Head of Patent Foundation steps down

After 11 years as the executive director and CEO of UVA’s Patent Foundation, Robert MacWright has resigned.

“I found an opportunity to build a practice in the area of technology licensing in the context of a law firm, and [it] presented me with new challenges that I look forward to,” he says.

At the end of January, MacWright, who taught patent and licensing clinic classes at the University’s School of Law, will begin working for Frommer Lawrence & Haug, LLP, an intellectual property firm with offices in Washington D.C., New York and Tokyo.

Since its creation in 1978, the Patent Foundation has generated more than $75 million in licensing revenue. More than 35 million has been distributed back to UVA to support further research, and $17 million was given to faculty inventors as personal income.

UVA must start hunting for a new executive for the Patent Foundation,
as Robert MacWright has resigned.

Most notably, in 2006, the Patent Foundation launched The Jefferson Corner Group, an angel fund that was designed to invest in emerging technologies and support in-house technological breakthroughs.
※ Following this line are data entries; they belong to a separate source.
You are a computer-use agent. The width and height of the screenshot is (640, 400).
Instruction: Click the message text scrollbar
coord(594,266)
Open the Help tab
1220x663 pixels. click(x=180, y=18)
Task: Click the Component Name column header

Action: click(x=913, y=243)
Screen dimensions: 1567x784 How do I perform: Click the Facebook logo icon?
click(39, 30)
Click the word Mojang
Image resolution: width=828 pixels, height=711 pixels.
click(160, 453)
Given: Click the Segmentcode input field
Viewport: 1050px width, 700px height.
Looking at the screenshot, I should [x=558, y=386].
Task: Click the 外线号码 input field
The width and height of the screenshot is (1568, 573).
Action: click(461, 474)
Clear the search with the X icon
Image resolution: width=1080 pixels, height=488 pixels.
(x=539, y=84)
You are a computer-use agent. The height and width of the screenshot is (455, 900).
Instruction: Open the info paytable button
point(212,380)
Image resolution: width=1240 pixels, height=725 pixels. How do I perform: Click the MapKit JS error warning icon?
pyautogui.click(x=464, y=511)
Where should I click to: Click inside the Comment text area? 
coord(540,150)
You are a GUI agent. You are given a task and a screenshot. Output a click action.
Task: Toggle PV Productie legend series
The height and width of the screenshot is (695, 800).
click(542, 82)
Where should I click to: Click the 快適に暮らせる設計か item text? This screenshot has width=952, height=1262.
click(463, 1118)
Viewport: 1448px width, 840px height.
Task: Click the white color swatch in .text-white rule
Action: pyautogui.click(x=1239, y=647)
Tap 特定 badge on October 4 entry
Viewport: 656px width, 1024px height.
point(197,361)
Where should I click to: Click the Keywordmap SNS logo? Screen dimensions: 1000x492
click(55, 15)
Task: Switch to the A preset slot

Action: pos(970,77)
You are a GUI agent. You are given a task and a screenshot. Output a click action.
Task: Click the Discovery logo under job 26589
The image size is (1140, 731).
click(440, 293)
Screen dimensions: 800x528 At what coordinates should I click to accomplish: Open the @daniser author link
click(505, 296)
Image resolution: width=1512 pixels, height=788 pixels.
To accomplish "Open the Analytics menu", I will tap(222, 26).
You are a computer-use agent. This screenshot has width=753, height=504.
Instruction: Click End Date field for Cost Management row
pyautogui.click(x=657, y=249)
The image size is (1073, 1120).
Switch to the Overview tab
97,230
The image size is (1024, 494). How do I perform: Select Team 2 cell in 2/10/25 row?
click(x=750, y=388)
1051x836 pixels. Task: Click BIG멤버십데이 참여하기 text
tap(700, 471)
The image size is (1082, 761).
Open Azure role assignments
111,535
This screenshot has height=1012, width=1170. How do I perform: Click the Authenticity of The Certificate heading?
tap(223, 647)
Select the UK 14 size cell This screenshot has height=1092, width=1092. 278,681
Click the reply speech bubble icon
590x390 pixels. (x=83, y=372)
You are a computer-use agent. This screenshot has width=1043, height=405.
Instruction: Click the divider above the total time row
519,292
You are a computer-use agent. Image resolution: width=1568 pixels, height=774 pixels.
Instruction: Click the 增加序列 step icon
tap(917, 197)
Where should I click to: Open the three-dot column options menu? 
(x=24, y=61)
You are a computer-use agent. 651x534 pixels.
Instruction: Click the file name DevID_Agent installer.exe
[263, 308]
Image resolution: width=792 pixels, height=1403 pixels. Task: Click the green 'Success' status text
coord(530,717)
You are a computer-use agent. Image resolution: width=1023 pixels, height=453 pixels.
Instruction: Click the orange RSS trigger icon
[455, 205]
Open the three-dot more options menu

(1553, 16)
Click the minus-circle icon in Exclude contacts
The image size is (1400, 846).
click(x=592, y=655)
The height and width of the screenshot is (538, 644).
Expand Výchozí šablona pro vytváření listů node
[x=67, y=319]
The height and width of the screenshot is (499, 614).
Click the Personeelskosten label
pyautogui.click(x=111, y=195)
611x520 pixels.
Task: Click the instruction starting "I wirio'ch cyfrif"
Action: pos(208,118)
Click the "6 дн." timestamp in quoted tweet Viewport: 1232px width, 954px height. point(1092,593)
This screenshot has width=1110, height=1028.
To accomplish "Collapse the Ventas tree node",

“The Patent Foundation Board of Directors is just a wonderful group of people,” says MacWright. “They are very supportive of some of the innovative programs that we were successful in developing. Overall, it has been a fantastic experience.”

In this past fiscal year, 178 invention disclosures by UVA faculty were registered; 179 provisional patent applications were filed and 65 total deals were made with companies and institutions. Thirteen copyrights were registered to University authors.

Around 54 percent of all 2008 invention disclosures came out of the School of Medicine, followed by the School of Engineering and Applied Sciences, with approximately 28 percent and 17 percent from the School of Arts and Sciences.

“Bob has been a very effective leader of the Patent Foundation, and has established a first class national reputation for himself and the Foundation in the technology transfer community. We’re very sorry to see him go,” says Thomas MacAvoy, vice chairman of the Patent Foundation, by e-mail. “The Board of Directors will be meeting shortly to develop the process for finding his replacement.”